## REQUEST
Starting with the line that contains "Find the location" and going on through the end of the rows, render those lines as a JSON list of strings, one per line, leaving out blank lines. Omit the pictures from your answer.

## STORED RECORDS
## Start

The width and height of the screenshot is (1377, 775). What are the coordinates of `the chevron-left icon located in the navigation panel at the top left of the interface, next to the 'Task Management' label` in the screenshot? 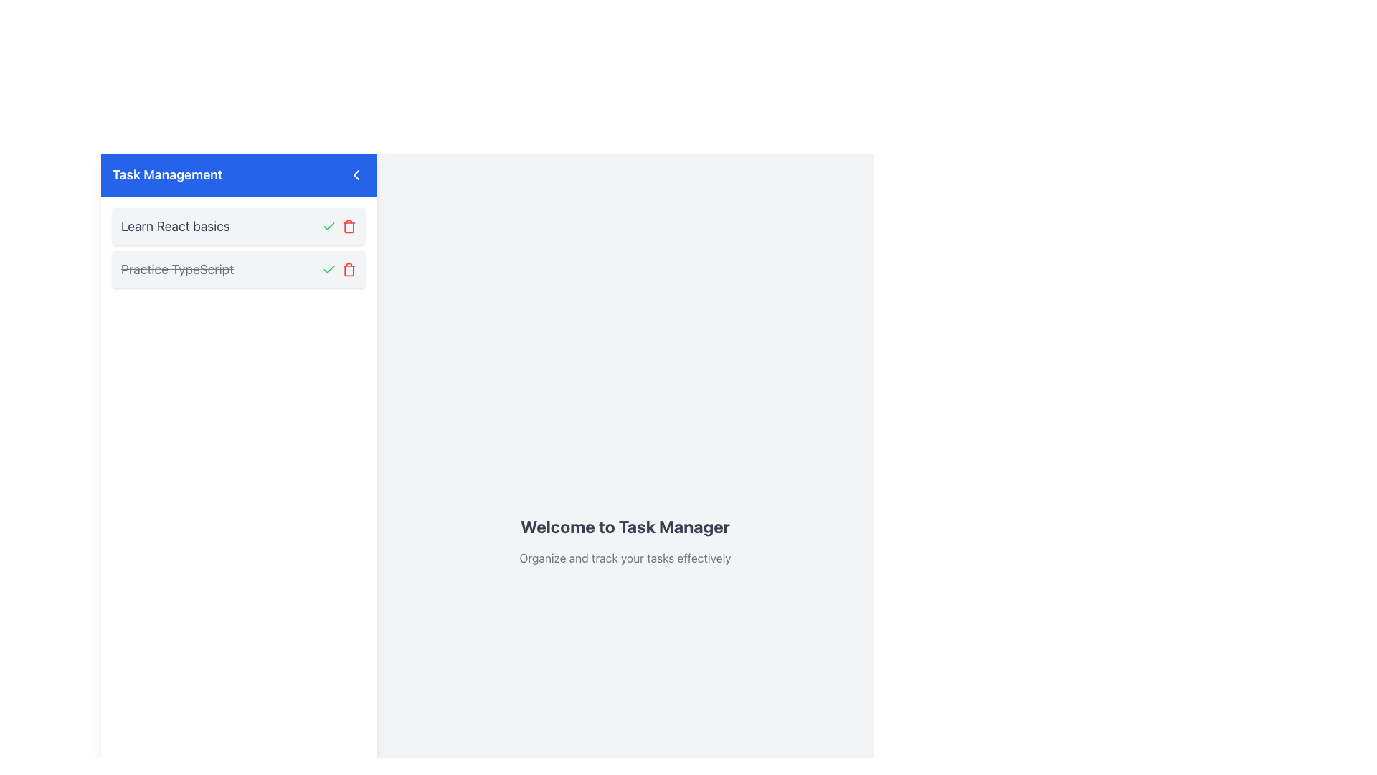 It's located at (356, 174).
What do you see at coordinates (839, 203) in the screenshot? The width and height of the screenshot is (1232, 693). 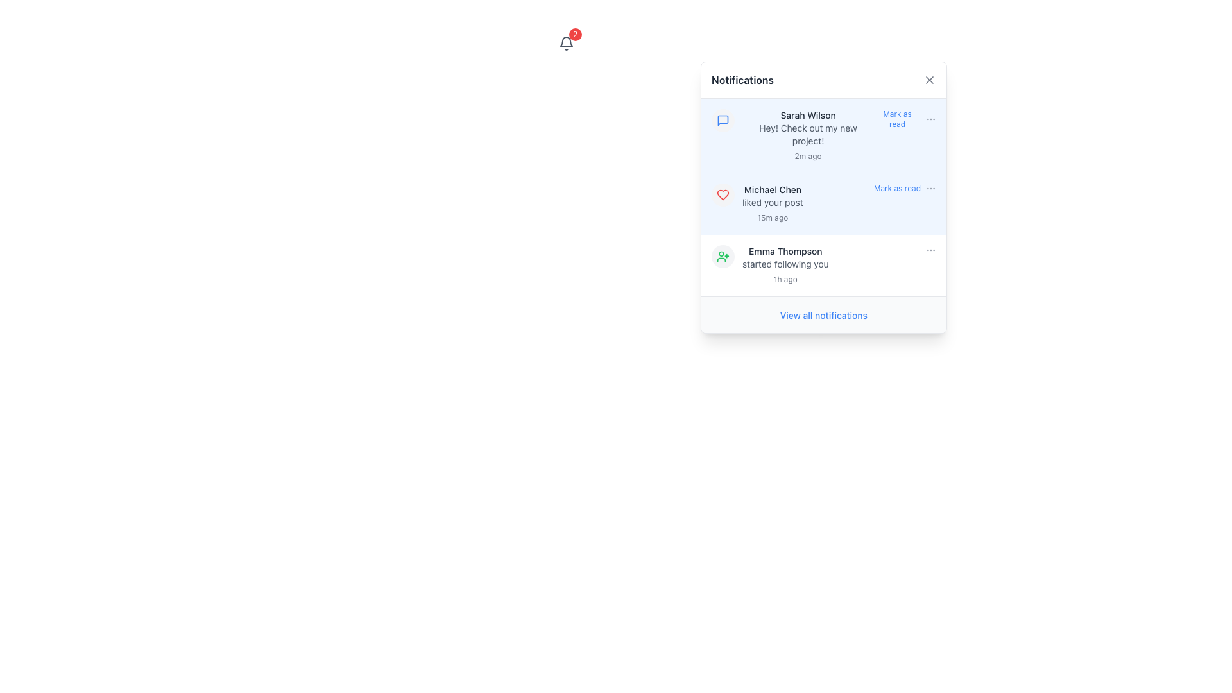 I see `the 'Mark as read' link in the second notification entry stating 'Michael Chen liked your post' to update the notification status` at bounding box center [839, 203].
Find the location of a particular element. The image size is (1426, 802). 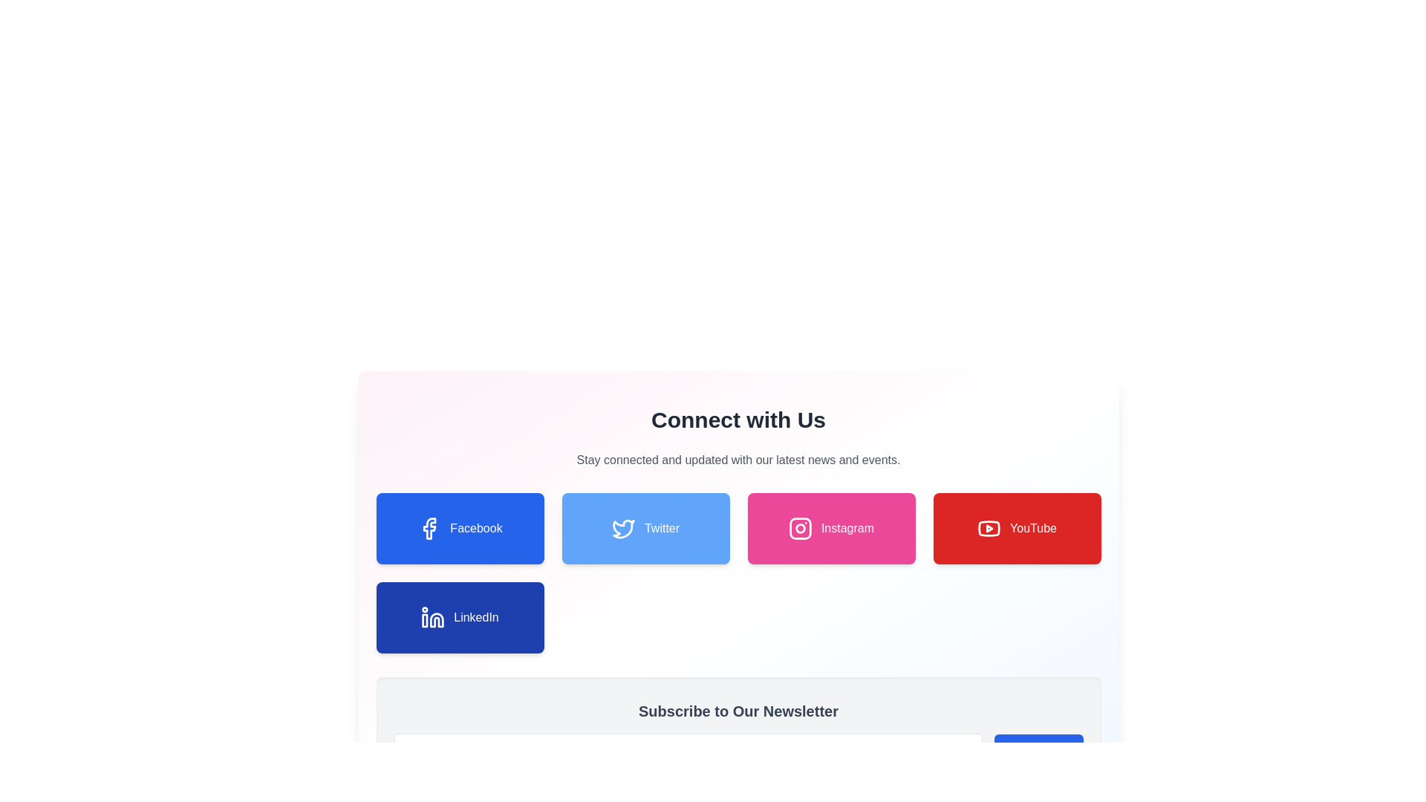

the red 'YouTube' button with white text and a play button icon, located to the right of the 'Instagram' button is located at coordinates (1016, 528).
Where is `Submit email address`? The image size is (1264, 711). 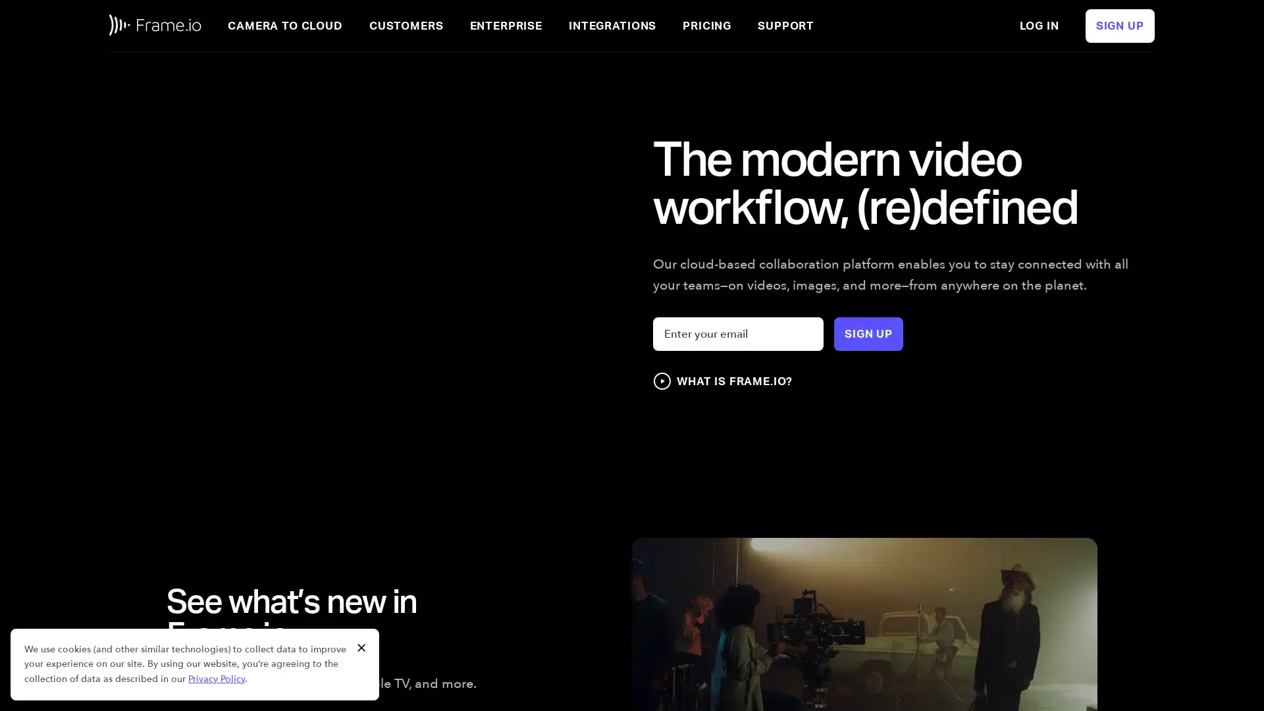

## End

## ANSWER
[
  "Find the location of a particular element. The image size is (1426, 802). ",
  "the red 'YouTube' button with white text and a play button icon, located to the right of the 'Instagram' button is located at coordinates (1016, 528).",
  "Where is `Submit email address`? The image size is (1264, 711). "
]